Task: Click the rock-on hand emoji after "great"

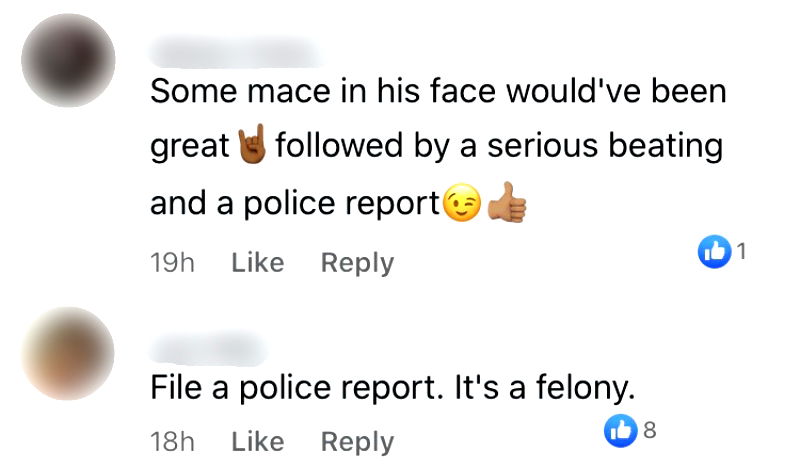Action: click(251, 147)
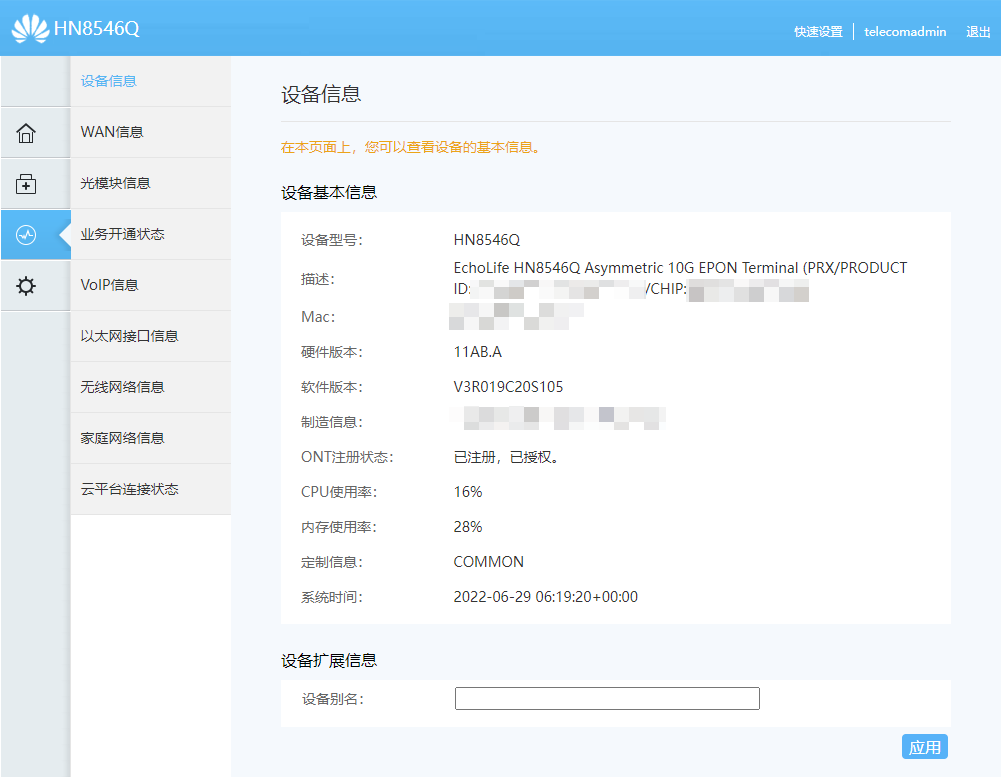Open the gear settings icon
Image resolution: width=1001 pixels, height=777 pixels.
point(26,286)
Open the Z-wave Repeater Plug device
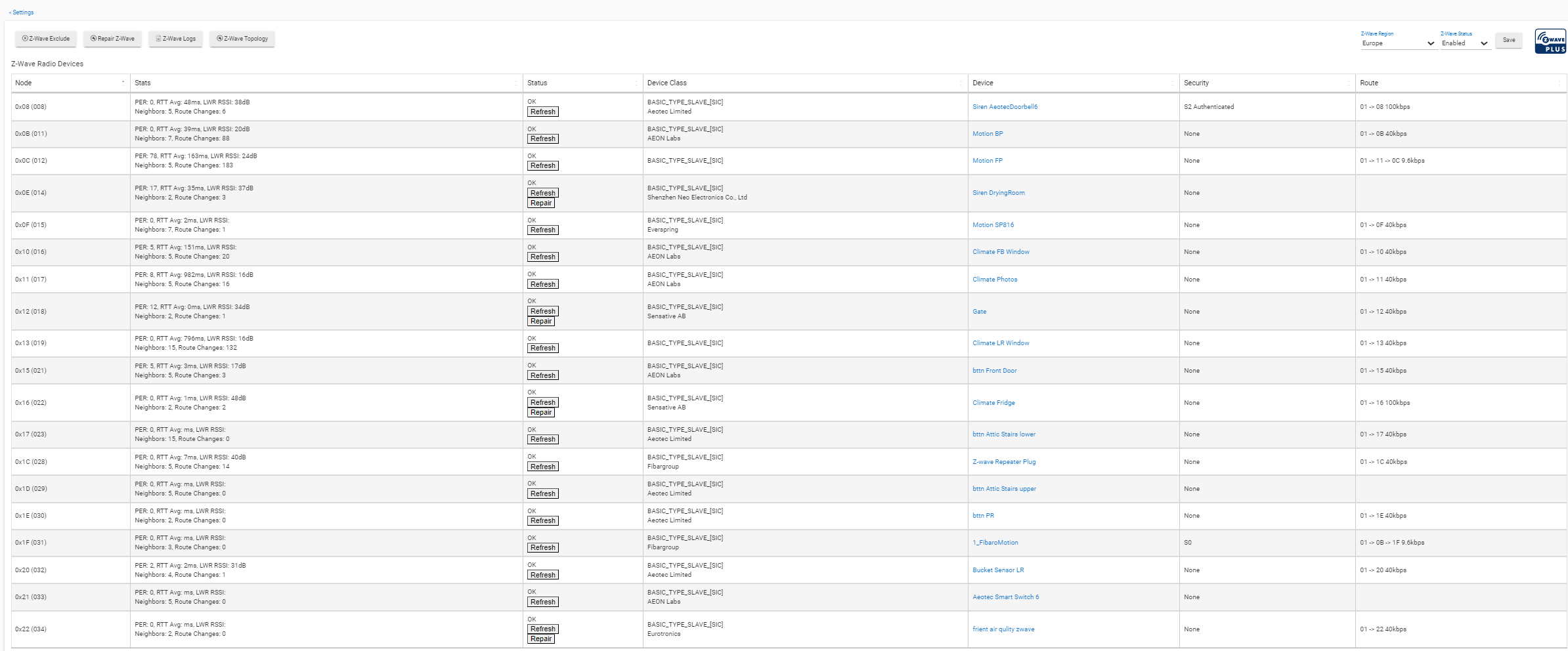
···
HOW TO COMPLETE THIS TASK:
This calls for each record above to be set down exactly, with the images skipped.

ANSWER SECTION:
Task: Click the rock-on hand emoji after "great"

Action: click(251, 147)
Open the gear settings icon
Image resolution: width=1001 pixels, height=777 pixels.
point(26,286)
Open the Z-wave Repeater Plug device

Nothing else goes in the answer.